I am back in the states for a few days visiting family in the Boston area. They live just outside the Emergency Planning Zone near the Pilgrim Plant, a General Electric Mark I boiling water reactor operating since 1972 and now the only operating nuclear plant in Massachusetts. Originally operated by Boston Edison Co., the plant is now owned and operated by Louisiana-based Entergy Corp. The operating license was renewed earlier in 2012 after resolution of a number of challenges. Pilgrim had its ups and downs in the 1980s when equipment and management problems resulted in a prolonged plant shutdown. FEMA also identified emergency planning deficiencies that had to be addressed at a time when Governor Dukakis' administration was actively fighting the licensing of the Seabrook plant in New Hampshire on emergency planning grounds and seemed to follow a policy of benign neglect at Pilgrim.

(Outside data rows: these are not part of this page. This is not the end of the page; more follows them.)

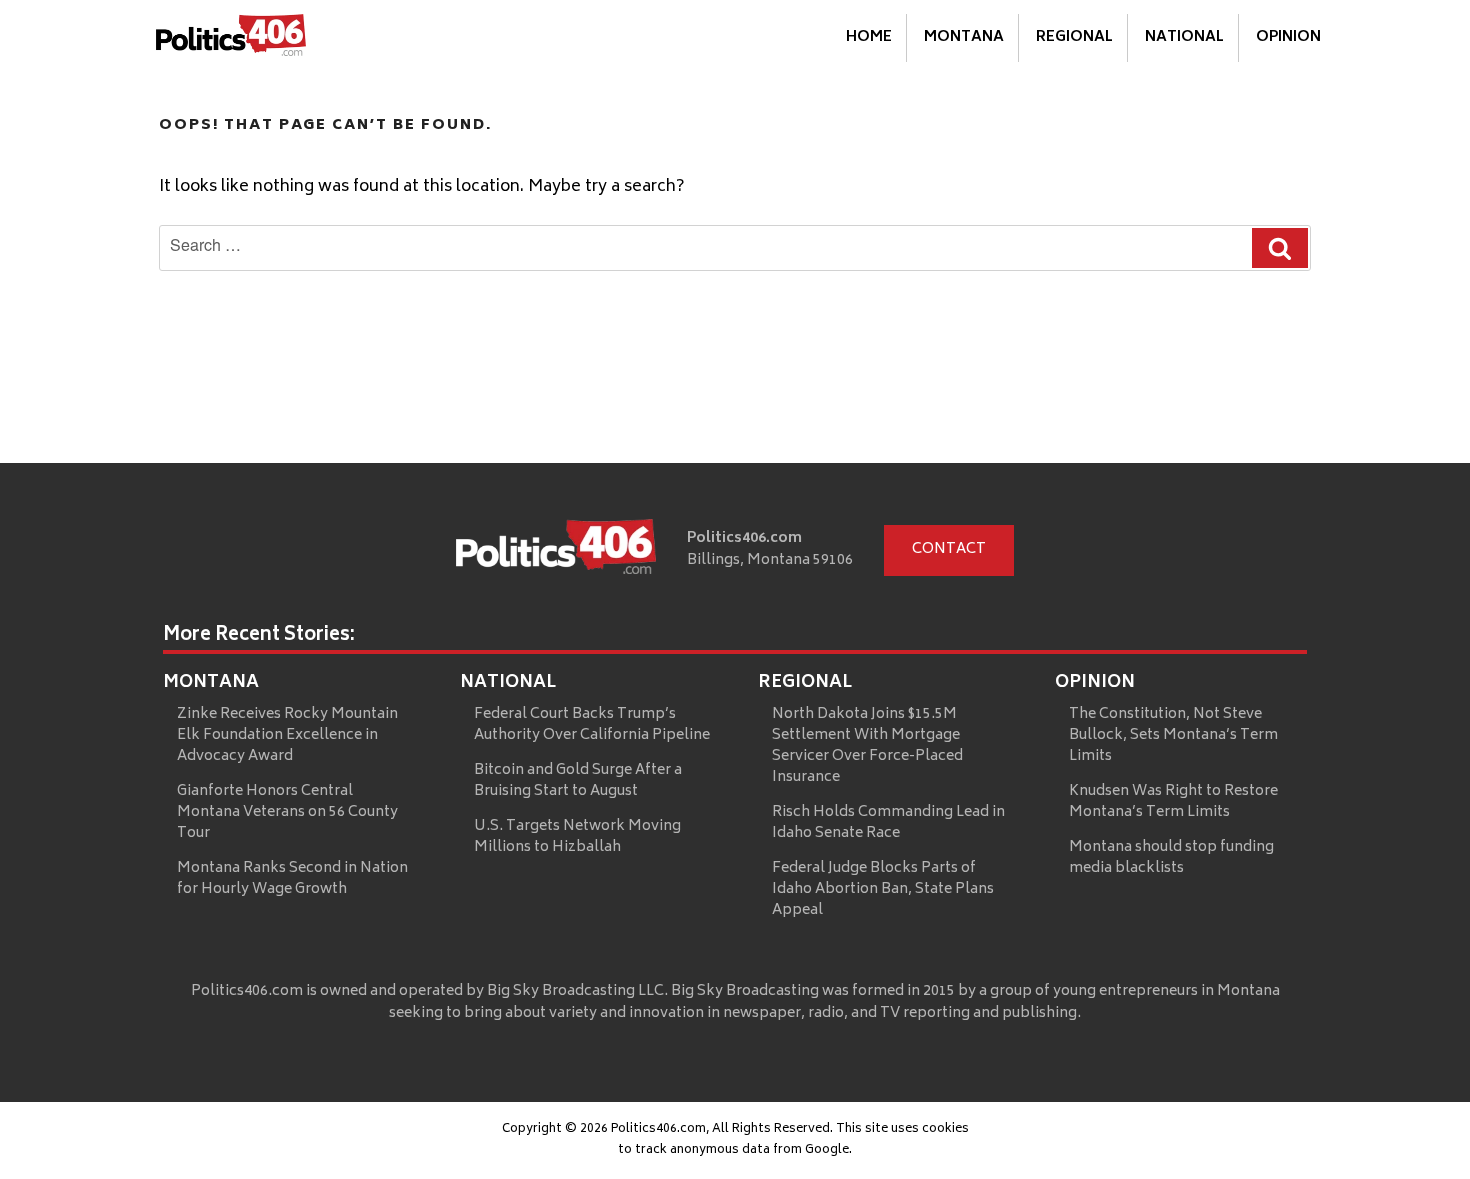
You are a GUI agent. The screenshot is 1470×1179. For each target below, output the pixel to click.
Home (869, 37)
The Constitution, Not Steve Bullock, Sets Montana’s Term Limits (1173, 735)
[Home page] (556, 551)
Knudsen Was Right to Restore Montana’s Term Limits (1173, 802)
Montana (964, 37)
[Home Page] (231, 39)
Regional (1074, 37)
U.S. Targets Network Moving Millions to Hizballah (577, 837)
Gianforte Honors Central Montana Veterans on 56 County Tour (287, 812)
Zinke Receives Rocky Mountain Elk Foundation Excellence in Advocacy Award (287, 735)
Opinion (1288, 37)
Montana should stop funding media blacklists (1171, 858)
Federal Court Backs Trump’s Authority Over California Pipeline (592, 725)
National (1184, 37)
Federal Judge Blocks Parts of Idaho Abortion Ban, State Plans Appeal (883, 889)
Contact (949, 549)
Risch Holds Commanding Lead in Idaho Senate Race (888, 823)
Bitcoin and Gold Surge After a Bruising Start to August (578, 781)
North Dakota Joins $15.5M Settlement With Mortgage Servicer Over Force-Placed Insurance (867, 746)
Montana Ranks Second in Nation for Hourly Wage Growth (292, 879)
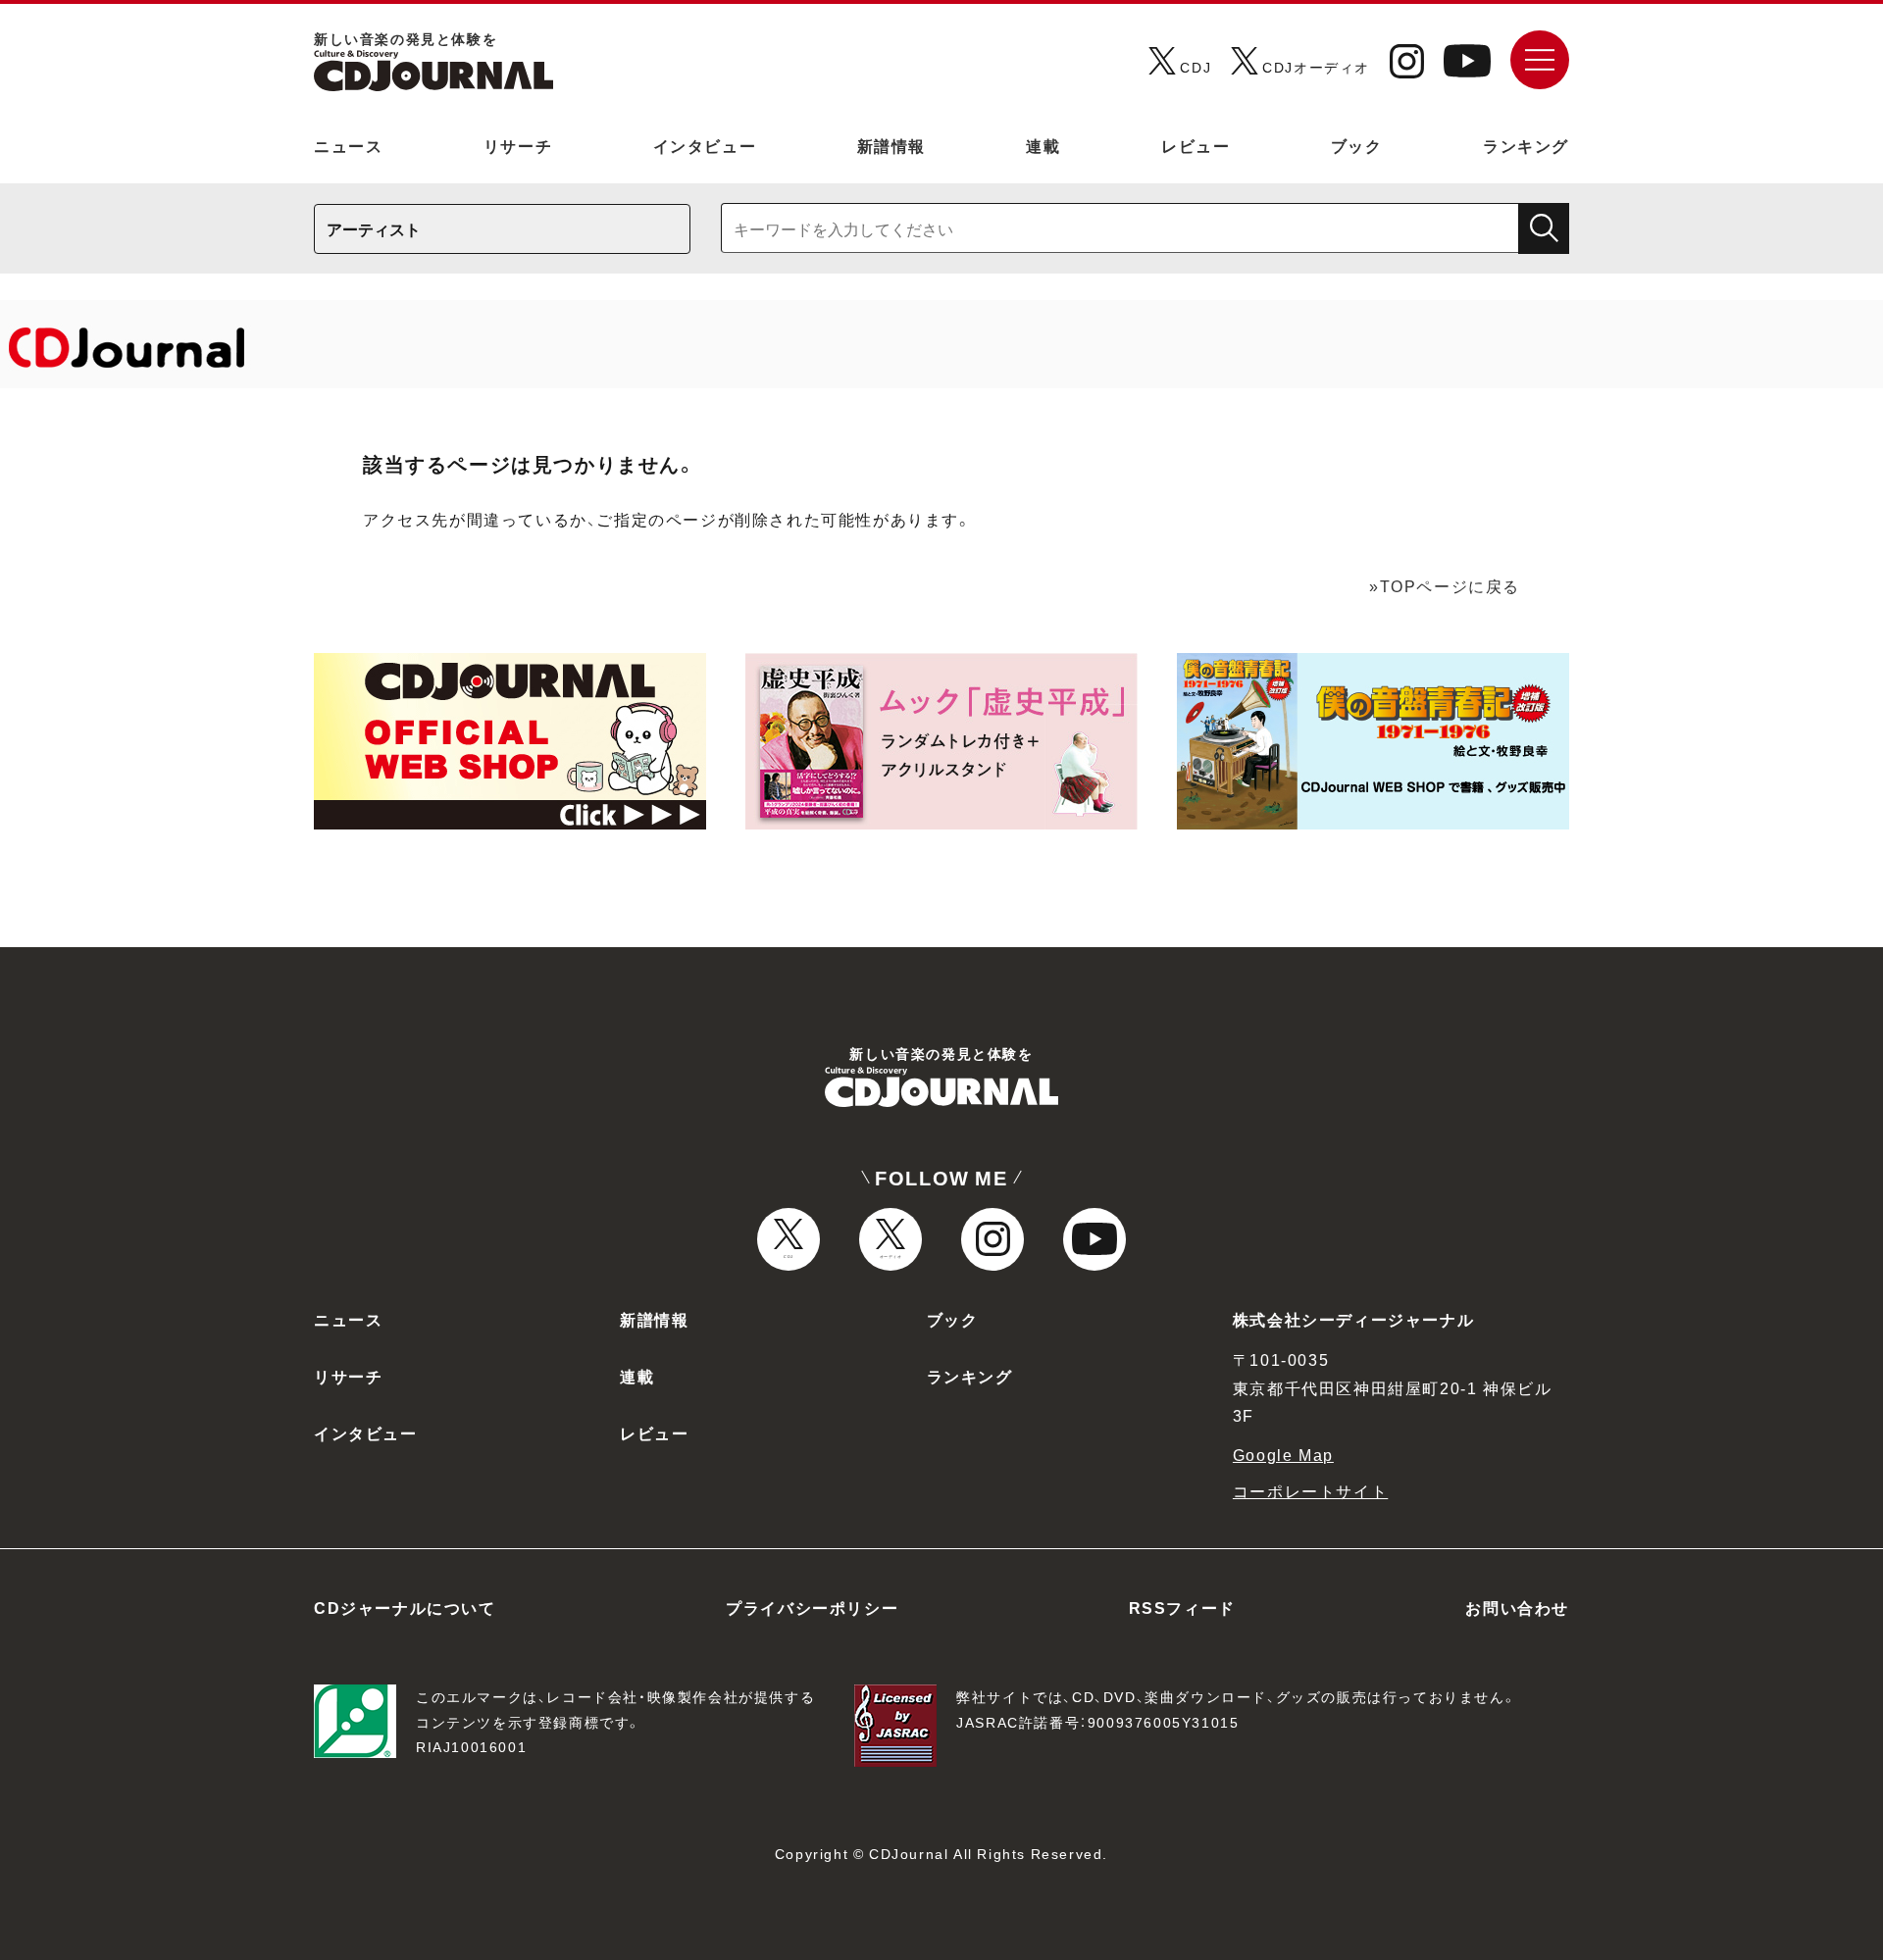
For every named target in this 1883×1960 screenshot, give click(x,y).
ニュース (348, 145)
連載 (1043, 145)
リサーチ (517, 145)
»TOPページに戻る (1444, 585)
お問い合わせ (1517, 1607)
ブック (1357, 145)
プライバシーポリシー (812, 1607)
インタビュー (705, 145)
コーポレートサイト (1310, 1490)
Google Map (1283, 1454)
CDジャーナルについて (405, 1607)
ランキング (1526, 145)
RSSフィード (1182, 1607)
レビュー (1195, 145)
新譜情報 (891, 145)
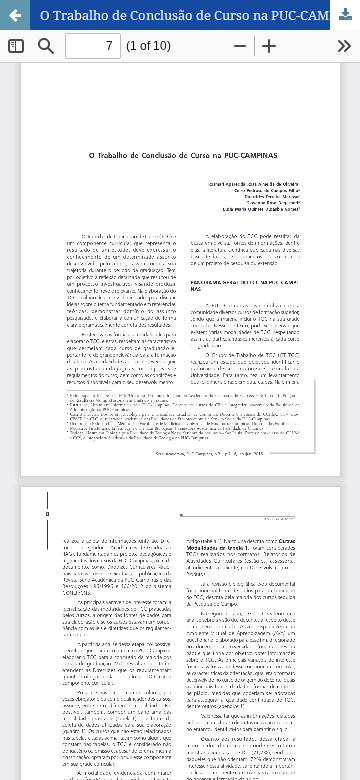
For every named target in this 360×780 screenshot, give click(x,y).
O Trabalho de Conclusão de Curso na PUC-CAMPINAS (200, 15)
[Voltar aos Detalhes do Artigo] (15, 15)
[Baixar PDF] (345, 15)
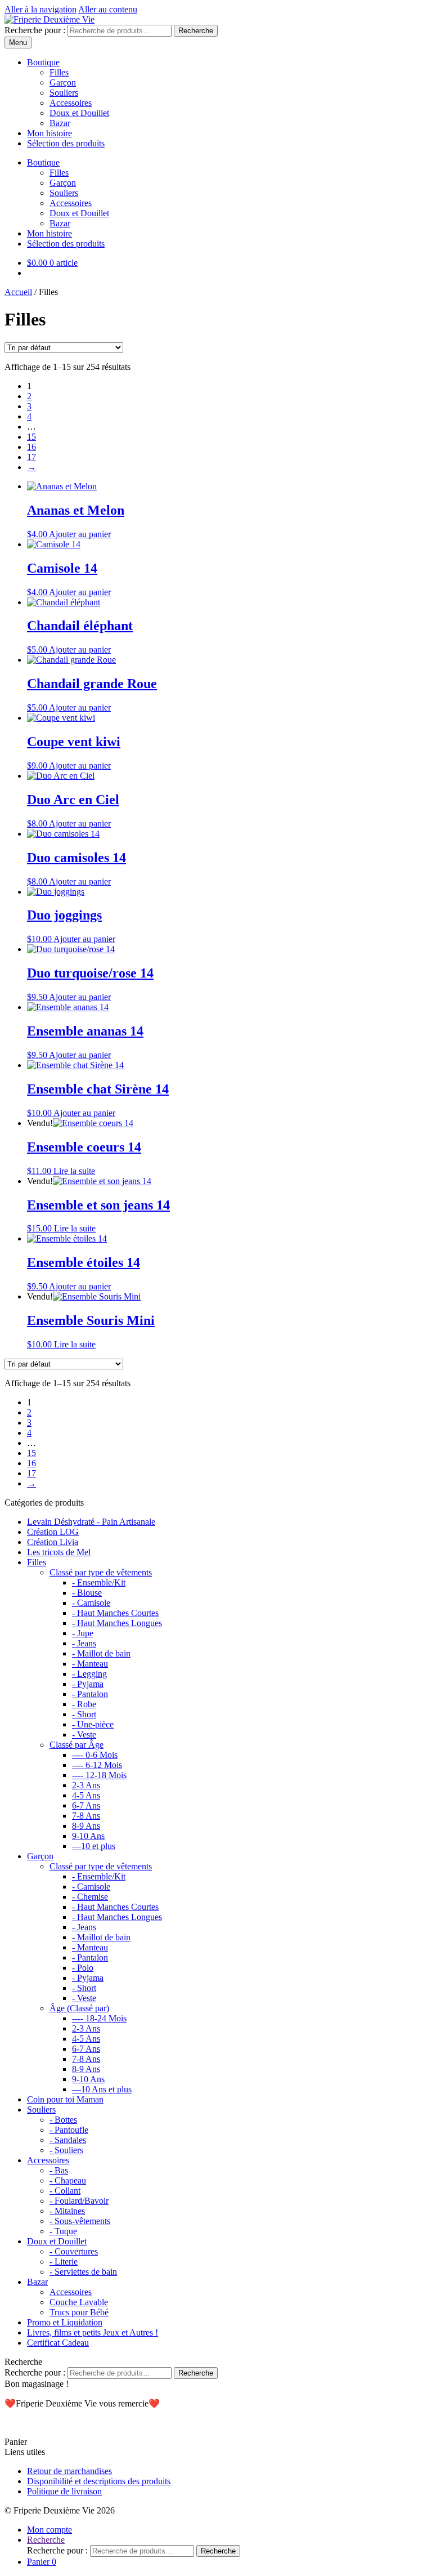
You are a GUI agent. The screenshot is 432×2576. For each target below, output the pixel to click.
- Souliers (66, 2150)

We used to take the kids up to Massachusetts for summer holidays and walked Green Harbor and Duxbury Beaches and could see the plant across Plymouth Harbor in the distance.
A number of local citizens and advocacy groups were active in the restart proceedings in the late 1980s when I worked for Commissioner and then Chairman Carr. Carr appeared at a congressional field hearing in Plymouth after an inspector general report criticized the NRC staff's handling of some restart issues. Perhaps demonstrating best that there is room for mutual respect across varying viewpoints on nuclear energy, one of the local activists to this day sends Admiral Carr flowers on his birthday.